The exercise
In the material, from the line with "You are a computer-use agent. This" to the line with "Viewport: 1262px width, 843px", change "card title" to "heading" and give those lines again with nothing else altered.

Data to use

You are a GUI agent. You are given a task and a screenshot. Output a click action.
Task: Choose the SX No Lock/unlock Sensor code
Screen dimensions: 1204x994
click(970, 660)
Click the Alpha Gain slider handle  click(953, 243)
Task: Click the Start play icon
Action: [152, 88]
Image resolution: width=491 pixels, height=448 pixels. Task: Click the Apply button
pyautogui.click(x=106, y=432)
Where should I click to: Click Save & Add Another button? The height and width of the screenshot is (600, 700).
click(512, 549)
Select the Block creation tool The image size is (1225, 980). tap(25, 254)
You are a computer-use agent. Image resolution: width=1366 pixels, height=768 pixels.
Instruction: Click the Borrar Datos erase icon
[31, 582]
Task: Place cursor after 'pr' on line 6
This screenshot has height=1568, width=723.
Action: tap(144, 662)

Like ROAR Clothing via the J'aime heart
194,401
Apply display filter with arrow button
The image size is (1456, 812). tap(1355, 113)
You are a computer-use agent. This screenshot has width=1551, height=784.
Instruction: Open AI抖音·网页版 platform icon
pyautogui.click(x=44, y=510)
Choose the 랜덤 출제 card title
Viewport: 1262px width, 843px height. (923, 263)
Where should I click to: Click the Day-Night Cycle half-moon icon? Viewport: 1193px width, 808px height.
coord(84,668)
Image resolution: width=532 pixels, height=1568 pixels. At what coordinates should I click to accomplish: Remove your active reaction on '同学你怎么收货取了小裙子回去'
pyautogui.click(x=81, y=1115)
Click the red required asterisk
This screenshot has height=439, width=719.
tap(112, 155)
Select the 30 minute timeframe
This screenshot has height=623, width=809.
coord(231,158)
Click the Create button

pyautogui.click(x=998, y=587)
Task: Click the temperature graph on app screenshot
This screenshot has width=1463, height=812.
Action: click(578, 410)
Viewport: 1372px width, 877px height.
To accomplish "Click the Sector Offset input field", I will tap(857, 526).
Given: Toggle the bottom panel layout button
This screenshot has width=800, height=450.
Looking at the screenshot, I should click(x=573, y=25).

Output of the exercise
You are a computer-use agent. This screenshot has width=1551, height=784.
Instruction: Open AI抖音·网页版 platform icon
pyautogui.click(x=44, y=510)
Choose the 랜덤 출제 heading
Viewport: 1262px width, 843px height. (923, 263)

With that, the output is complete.